1. A method for non-contact measurement of cutting edges on the circumference of a rotating milling tool, the cutting edges in each case in the measuring plane containing the milling tool axis being detected by the beam path of an optical scanning device consisting of a light source and a photodetector, the optical axis of which is perpendicular to the measuring plane and tangential to Flight circle of the cutting edges runs, a coherent light beam generated by the light source falling on the active surface of the photodetector, characterized in that the light beam focuses in the measuring plane (12) and the light source (8) is imaged on the active surface of the photodetector (13) that the milling tool (1) and the optical scanning device (7) are moved relative to one another during the measuring process, that this relative movement is detected by a displacement measuring system (6), and that the position of the displacement measuring system (6 ) with an interruption echo of the beam path of the optical scanner (7) is detected.

2. The method according to claim 1, characterized in that the relative movement of the milling tool (1) and the optical scanning device (7) in the common normal direction of the milling tool axis (14) and the optical axis (10).

3. The method according to claim 1, characterized in that the rotational frequency of the milling tool (1) is detected by a rotational frequency transmitter (15) and a rotational frequency signal is transmitted to the evaluation device (16), and that in the evaluation device (16) the number of interrupts the beam path of the optical scanning device per revolution of the milling tool (1) is determined.

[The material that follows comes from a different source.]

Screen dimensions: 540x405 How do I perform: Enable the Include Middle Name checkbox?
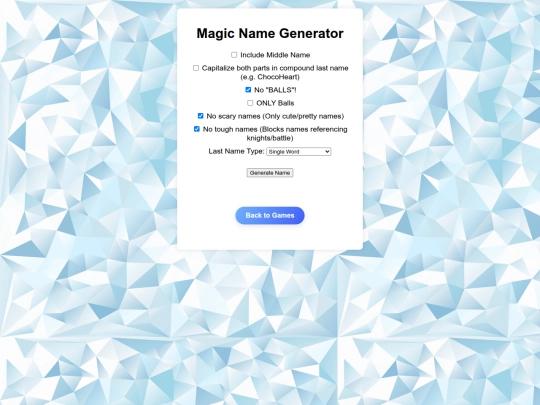234,55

4. The method according to claims 1 and 3, characterized gekenn¬ characterized in that when approaching the optical Abtasteinrich¬ device (7) to the milling tool (1), the positions of the measuring system (6) detected when an interruption of the beam path occurs for the first time and at the time if the number of interruptions per revolution of the milling tool (1) is equal to the number of cutting edges of the milling tool, and that the distance between these two positions is determined in the evaluation device (16) as a measure of the concentricity error of the milling tool (1).

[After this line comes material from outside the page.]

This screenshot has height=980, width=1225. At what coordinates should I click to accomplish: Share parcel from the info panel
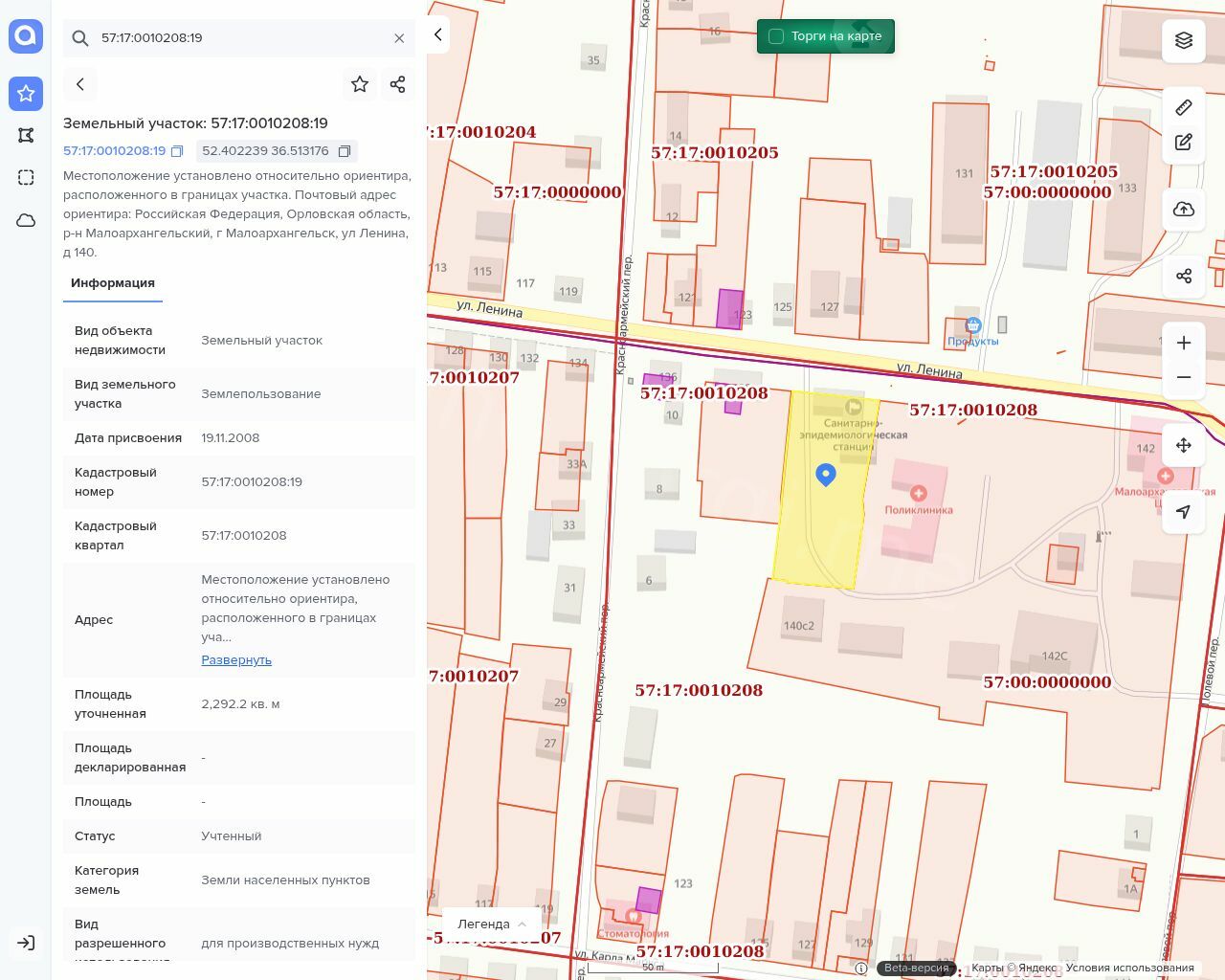click(x=398, y=84)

5. The method according to claim 1, characterized in that the optical scanning device (7) and the milling tool (1) are moved relative to each other over the diameter thereof, that the positions of the displacement measuring system (6) when the beam path is interrupted for the first and last time are detected, and that in the evaluation device (16) the distance between these two positions is determined as a measure of the flight circle diameter of the milling tool (1).